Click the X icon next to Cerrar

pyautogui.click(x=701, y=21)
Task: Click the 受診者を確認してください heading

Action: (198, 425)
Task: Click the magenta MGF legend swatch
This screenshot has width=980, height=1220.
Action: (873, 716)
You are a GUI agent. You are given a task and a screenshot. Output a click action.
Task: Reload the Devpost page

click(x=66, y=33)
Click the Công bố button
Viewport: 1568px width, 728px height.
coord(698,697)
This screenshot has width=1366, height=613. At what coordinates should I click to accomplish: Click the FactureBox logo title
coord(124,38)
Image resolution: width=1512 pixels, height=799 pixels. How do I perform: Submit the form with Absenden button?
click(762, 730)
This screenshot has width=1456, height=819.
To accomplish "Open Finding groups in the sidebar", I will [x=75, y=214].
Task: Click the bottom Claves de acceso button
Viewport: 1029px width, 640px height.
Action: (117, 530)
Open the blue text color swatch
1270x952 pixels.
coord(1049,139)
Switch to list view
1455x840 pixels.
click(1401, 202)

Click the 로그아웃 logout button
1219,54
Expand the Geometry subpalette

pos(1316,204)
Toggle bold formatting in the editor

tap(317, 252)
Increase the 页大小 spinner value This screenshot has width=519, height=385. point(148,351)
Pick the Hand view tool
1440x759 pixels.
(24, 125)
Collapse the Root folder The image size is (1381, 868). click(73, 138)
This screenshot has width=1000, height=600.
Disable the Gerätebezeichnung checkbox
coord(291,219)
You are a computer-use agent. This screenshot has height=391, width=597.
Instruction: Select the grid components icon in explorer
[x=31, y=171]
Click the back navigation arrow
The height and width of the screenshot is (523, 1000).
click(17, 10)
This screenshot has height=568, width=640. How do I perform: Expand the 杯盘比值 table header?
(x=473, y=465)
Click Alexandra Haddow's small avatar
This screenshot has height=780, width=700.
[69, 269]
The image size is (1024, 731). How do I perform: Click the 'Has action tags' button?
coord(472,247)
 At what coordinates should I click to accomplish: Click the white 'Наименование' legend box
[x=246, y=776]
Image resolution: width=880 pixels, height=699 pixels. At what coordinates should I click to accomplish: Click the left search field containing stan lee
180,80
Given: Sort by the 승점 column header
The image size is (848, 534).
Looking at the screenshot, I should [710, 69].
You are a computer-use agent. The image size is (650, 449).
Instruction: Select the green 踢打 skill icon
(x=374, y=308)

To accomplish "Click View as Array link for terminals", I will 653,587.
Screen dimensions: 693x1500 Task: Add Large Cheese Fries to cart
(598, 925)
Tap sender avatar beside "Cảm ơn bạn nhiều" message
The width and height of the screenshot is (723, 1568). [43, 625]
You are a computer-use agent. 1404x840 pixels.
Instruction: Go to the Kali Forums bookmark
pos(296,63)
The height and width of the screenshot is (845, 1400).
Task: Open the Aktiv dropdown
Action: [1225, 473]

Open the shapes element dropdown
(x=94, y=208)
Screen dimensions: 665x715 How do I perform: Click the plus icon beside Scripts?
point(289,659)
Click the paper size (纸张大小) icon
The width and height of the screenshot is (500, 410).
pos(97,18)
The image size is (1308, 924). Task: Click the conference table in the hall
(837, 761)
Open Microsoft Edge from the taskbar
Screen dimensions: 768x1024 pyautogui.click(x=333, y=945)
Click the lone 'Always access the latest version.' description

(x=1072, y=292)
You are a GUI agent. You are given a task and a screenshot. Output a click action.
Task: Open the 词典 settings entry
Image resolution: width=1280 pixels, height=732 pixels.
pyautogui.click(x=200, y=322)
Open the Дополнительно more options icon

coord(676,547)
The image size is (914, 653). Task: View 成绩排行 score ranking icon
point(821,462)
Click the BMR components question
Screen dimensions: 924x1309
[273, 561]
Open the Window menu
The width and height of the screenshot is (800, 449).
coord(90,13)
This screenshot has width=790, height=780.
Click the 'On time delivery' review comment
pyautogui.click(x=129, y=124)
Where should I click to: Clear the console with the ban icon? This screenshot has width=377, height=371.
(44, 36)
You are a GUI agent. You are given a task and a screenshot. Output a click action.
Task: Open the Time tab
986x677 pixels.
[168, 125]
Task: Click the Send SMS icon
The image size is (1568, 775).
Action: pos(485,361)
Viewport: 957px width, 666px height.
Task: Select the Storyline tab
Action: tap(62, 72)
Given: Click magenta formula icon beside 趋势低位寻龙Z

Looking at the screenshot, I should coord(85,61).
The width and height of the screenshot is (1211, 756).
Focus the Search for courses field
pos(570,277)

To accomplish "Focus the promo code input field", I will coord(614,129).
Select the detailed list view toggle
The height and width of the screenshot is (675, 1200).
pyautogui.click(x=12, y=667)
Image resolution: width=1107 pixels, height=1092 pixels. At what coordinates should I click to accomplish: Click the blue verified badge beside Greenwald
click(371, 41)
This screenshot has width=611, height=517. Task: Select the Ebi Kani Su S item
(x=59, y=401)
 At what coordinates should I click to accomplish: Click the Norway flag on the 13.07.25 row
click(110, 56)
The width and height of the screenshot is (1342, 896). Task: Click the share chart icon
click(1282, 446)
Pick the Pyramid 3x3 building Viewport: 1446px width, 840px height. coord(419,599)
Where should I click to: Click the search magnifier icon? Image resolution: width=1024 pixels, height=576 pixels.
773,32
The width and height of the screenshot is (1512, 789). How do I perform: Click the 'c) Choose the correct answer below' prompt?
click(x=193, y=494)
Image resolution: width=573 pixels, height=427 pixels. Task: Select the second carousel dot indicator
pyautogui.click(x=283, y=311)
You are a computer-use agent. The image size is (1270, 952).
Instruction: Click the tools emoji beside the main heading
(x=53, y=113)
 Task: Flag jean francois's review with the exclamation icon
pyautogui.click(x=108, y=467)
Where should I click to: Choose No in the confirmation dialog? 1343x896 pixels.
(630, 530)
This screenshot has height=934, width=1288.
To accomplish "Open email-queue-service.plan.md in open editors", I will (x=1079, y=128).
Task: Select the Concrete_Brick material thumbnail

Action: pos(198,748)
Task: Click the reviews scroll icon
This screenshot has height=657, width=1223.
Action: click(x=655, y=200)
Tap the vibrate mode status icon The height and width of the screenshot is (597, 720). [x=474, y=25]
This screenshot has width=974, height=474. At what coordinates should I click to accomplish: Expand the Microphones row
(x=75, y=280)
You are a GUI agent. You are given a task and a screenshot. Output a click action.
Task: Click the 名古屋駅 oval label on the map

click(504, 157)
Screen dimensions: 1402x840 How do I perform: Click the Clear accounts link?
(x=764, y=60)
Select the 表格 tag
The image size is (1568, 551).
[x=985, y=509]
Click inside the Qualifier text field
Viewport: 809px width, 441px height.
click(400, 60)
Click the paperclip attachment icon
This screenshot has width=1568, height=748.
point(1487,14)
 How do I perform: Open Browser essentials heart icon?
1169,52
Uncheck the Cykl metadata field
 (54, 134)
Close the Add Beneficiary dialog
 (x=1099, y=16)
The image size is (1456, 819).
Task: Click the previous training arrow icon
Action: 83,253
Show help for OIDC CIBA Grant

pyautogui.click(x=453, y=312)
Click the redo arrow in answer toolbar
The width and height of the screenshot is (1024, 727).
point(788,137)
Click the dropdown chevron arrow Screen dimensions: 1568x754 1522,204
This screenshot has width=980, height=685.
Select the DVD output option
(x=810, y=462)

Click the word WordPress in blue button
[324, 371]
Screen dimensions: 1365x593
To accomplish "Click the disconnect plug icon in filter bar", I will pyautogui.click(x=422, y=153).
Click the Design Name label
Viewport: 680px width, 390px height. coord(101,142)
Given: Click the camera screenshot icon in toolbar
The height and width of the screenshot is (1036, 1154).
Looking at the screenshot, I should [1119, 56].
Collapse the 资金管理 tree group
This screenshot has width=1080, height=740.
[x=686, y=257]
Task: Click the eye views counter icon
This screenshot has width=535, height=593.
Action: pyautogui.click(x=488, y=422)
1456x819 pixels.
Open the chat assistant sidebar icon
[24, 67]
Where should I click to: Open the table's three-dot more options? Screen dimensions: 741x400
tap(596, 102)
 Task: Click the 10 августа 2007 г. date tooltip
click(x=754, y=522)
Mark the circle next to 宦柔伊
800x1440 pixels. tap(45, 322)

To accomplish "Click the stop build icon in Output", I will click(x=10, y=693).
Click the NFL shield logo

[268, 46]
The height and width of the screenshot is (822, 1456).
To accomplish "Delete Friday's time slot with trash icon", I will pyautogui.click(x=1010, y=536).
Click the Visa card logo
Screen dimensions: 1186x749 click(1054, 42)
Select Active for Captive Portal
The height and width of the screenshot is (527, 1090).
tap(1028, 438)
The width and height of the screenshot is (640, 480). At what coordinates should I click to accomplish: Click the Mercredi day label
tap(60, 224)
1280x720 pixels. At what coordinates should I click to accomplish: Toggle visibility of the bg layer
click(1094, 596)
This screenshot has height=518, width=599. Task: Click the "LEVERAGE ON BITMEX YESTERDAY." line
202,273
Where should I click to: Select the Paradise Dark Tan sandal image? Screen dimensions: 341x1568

▸ **EXERCISE REQUIREMENTS**: Reproduce verbatim the lines of the records above, starting at the line containing "Task: Click the bottom" and ending at the line containing "coord(291,219)", with both of those lines included.

▸ **SOLUTION FOR THIS PROBLEM**:
Task: Click the bottom Claves de acceso button
Viewport: 1029px width, 640px height.
Action: (117, 530)
Open the blue text color swatch
1270x952 pixels.
coord(1049,139)
Switch to list view
1455x840 pixels.
click(1401, 202)

Click the 로그아웃 logout button
1219,54
Expand the Geometry subpalette

pos(1316,204)
Toggle bold formatting in the editor

tap(317, 252)
Increase the 页大小 spinner value This screenshot has width=519, height=385. point(148,351)
Pick the Hand view tool
1440x759 pixels.
(24, 125)
Collapse the Root folder The image size is (1381, 868). click(73, 138)
This screenshot has width=1000, height=600.
Disable the Gerätebezeichnung checkbox
coord(291,219)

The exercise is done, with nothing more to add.